## Begin Dataset records
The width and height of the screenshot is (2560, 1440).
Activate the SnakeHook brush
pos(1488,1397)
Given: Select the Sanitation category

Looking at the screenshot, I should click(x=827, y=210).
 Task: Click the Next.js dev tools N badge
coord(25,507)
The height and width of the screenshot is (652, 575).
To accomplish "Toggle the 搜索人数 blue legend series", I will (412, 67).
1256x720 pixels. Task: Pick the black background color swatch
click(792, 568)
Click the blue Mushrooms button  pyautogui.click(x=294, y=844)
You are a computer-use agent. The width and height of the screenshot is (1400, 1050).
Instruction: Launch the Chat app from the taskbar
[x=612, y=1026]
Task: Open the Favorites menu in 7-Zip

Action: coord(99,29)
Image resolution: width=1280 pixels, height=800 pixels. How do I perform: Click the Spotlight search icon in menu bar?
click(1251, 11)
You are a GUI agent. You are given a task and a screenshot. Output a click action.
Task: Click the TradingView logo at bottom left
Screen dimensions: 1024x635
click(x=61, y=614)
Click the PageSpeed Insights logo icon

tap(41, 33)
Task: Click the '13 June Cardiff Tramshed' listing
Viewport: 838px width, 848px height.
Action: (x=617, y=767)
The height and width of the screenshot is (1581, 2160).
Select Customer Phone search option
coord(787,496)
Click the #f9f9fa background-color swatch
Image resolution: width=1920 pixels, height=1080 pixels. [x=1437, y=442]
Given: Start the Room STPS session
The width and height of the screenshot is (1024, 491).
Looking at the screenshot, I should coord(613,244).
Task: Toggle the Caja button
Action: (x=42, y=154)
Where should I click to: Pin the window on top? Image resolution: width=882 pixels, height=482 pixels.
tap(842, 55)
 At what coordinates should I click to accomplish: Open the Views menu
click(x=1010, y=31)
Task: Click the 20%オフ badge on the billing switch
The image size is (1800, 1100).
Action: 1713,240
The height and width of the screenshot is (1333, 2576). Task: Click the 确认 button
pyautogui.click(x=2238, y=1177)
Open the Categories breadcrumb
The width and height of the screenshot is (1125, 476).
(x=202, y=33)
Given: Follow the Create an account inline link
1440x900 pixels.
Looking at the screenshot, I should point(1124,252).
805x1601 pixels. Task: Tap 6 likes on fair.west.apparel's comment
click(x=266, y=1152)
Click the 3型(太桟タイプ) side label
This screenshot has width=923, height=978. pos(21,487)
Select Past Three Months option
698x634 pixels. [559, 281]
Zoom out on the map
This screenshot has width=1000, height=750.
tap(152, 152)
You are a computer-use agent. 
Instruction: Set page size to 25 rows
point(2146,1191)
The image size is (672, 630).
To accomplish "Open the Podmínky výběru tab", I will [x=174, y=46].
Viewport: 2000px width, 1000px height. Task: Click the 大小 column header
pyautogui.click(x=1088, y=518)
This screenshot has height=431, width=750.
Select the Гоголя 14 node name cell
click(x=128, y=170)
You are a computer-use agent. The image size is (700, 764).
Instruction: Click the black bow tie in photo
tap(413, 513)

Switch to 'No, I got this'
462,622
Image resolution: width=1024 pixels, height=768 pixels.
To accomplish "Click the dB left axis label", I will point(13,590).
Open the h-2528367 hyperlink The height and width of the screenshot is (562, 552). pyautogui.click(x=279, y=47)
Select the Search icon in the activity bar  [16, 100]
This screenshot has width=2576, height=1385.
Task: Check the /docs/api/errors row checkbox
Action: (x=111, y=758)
## End Dataset records
-- Written exercise --
How many lines in the records above contain the string "option"? Give only the number.

-- Exercise solution --
2